Segment Open

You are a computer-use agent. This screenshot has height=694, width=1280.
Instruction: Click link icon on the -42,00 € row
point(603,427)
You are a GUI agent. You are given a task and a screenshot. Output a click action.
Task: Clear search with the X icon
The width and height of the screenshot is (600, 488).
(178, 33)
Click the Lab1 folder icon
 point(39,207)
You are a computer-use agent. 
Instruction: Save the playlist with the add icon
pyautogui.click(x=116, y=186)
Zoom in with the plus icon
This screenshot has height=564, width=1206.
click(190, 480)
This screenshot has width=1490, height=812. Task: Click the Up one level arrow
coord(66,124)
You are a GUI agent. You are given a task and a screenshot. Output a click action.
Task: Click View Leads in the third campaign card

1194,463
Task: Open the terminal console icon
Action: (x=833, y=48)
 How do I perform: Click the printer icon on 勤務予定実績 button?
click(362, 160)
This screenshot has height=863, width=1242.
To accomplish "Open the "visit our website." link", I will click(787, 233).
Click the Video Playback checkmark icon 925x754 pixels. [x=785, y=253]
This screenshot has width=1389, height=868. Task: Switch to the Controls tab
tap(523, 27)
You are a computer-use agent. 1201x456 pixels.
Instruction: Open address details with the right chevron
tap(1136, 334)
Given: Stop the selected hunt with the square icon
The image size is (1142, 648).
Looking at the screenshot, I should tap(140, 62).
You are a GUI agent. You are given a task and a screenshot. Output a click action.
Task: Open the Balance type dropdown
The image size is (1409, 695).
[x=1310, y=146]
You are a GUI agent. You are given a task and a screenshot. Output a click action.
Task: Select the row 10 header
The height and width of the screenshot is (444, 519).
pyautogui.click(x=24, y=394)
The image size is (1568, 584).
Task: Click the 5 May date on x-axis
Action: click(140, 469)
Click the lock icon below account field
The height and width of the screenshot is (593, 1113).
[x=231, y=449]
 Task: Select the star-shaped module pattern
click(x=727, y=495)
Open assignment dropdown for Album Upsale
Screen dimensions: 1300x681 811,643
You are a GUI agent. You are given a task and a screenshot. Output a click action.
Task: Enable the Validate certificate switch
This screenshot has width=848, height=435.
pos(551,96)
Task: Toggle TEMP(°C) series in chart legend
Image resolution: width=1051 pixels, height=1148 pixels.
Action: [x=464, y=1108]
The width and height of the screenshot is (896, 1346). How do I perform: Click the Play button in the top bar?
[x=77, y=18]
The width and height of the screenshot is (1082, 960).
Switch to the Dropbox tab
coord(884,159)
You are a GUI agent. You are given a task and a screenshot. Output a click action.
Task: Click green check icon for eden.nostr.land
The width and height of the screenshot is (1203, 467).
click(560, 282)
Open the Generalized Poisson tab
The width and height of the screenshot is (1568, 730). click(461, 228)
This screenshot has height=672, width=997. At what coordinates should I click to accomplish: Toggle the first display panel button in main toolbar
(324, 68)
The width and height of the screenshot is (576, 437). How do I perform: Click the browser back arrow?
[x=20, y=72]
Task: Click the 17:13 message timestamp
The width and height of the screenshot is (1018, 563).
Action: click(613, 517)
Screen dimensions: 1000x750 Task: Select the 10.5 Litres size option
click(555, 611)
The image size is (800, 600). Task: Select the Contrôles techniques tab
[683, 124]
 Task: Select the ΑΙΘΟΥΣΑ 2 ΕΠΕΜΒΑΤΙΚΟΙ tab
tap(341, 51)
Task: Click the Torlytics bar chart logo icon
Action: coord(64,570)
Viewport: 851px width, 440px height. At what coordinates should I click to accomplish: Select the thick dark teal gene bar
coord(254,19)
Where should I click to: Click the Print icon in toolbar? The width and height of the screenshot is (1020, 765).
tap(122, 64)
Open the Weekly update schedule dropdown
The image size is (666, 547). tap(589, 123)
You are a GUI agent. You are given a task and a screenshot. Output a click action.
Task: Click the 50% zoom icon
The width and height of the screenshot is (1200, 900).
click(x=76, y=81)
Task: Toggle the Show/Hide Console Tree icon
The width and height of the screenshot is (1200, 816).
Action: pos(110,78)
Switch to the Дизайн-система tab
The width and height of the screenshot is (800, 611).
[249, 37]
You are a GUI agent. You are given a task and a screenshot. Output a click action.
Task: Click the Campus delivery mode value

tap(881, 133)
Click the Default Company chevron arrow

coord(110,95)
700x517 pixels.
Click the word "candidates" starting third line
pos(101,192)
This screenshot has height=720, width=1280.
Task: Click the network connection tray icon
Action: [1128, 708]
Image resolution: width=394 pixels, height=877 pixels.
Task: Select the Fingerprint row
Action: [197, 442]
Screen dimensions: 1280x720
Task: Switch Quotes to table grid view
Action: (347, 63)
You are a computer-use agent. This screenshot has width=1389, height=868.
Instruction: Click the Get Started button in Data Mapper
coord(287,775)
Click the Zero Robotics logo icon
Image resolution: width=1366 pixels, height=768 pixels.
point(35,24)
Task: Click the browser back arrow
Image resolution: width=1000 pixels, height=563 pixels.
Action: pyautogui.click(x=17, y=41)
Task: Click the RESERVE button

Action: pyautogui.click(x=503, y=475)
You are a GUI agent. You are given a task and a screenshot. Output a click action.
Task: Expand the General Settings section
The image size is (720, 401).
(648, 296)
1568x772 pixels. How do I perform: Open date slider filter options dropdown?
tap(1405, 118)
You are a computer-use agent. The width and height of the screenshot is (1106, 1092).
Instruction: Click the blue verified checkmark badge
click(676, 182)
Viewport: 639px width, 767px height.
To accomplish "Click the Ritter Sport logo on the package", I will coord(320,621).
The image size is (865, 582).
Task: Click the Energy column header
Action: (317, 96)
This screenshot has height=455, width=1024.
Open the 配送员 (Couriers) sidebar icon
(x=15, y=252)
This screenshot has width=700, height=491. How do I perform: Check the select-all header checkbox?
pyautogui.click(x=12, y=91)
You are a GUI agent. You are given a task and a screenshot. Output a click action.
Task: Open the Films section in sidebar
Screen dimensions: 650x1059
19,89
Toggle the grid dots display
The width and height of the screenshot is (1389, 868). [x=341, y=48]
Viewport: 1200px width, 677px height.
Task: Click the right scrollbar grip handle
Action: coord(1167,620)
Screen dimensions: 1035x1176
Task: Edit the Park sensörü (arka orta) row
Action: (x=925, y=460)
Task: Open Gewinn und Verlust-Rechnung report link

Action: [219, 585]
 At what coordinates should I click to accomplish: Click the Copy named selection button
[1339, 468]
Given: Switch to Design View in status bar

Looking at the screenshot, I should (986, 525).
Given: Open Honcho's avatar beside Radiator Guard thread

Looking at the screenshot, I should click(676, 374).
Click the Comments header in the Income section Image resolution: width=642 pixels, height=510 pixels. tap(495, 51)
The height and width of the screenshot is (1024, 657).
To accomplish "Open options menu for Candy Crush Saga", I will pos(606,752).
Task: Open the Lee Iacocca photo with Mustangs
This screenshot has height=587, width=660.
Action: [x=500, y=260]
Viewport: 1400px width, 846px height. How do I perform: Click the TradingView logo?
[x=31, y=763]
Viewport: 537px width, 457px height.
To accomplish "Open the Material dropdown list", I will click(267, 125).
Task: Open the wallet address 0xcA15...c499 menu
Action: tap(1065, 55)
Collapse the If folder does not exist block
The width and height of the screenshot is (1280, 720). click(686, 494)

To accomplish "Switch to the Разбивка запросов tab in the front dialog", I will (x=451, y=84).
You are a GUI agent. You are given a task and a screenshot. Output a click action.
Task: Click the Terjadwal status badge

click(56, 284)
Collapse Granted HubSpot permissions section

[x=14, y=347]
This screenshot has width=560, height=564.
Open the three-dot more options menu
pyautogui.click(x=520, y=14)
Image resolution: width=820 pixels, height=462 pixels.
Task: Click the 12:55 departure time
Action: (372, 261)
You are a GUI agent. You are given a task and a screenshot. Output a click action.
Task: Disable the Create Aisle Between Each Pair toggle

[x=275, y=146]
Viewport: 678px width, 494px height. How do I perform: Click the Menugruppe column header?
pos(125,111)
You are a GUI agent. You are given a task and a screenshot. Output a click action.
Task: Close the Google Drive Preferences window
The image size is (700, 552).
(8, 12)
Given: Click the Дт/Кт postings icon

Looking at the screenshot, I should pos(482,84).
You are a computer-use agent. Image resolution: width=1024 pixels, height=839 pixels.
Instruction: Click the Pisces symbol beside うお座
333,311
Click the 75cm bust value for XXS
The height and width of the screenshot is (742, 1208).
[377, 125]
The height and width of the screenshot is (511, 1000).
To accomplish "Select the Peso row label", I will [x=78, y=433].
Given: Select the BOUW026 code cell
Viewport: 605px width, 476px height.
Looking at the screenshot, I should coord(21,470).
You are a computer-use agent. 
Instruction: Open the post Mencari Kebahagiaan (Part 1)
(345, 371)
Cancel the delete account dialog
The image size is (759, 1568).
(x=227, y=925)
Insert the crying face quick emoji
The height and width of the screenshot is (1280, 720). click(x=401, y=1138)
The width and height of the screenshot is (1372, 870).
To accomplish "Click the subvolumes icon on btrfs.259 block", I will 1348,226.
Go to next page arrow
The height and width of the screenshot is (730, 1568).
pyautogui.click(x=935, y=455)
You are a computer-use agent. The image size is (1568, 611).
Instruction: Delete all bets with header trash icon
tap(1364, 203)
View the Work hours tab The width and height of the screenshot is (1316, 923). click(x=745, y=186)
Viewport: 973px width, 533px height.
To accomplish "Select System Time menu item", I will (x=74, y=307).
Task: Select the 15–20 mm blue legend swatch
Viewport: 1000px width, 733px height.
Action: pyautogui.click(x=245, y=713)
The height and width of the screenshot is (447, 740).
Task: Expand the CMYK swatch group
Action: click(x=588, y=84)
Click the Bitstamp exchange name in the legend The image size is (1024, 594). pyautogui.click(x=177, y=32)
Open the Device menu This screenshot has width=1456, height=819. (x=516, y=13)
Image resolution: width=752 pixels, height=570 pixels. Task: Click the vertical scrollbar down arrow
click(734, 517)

Segment Closed

- _Problem_:
Pull every line containing the word "computer" out of the material.

- _Response to this task_:
You are a computer-use agent. This screenshot has height=694, width=1280.
You are a computer-use agent. 
You are a computer-use agent. 1201x456 pixels.
You are a computer-use agent. This screenshot has width=1389, height=868.
You are a computer-use agent. The width and height of the screenshot is (1106, 1092).
You are a computer-use agent. Image resolution: width=1024 pixels, height=839 pixels.
You are a computer-use agent. 
You are a computer-use agent. The image size is (1568, 611).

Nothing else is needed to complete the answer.